• [TEXT SECTION]:
========================================================================

The 2018 conference is dedicated to exploring “The Dreams, Possibilities, and Necessity of Public Education,” with more than 2,500 symposia, lectures, and paper discussions on topics including teacher compensation, research partnerships for school improvement, and student mobility between charter and district schools, among many others.

The conference comes amid wild swings in planned federal funding for education research, ongoing soul-searching over problems of replication and transparency in education research, and debates about the role of researchers in public policy. Jack Buckley, senior vice president for research at the American Institutes for Research, said he expects hot discussions of research on education policy in the current administration, as well as studies of school discipline, civil rights, and gun violence.

In fact, in response to the countrywide student protests following the school shooting in Parkland, Fla., this year AERA will live-stream a town hall discussion Friday evening on the state of research on school gun violence and its implications for schools and communities. It will include a discussion with David Adams of the Urban Assembly, Ron Avi Astor of the University of Southern California, Matthew Mayer of Rutgers University, Katherine Newman of the University of Massachusetts, AIR’s David Osher, and Pedro Noguera of the University of California, Los Angeles.

========================================================================

• [INFORMATION PROVIDED]:
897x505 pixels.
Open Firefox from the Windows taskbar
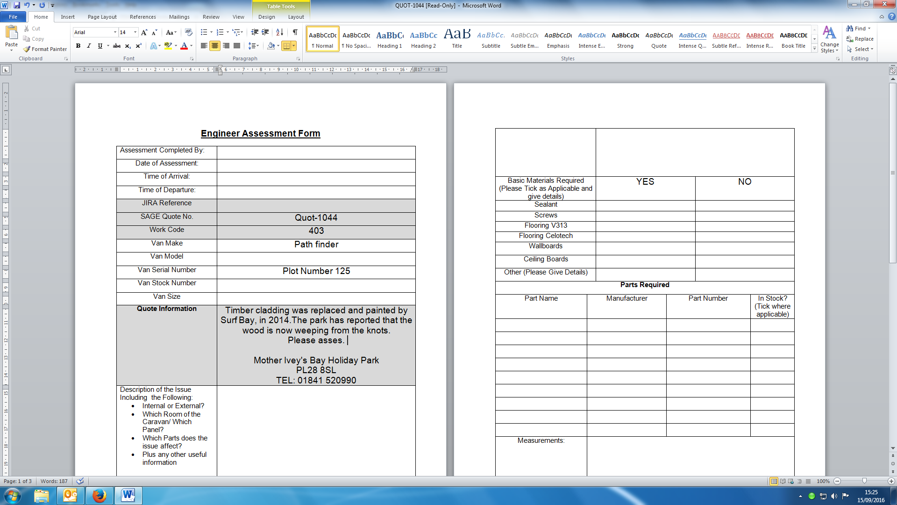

========================================================================

• [TO BE DONE]:
Summarize the text about the 2018 conference in two sentences. The lines that come after the text are separate material.

• [TASK SOLUTION]:
The 2018 conference is devoted to "The Dreams, Possibilities, and Necessity of Public Education" and offers more than 2,500 symposia, lectures, and paper discussions. It comes amid wild swings in planned federal funding for education research and debates over replication, transparency, and the role of researchers in public policy, and AERA will live-stream a Friday evening town hall on research into school gun violence.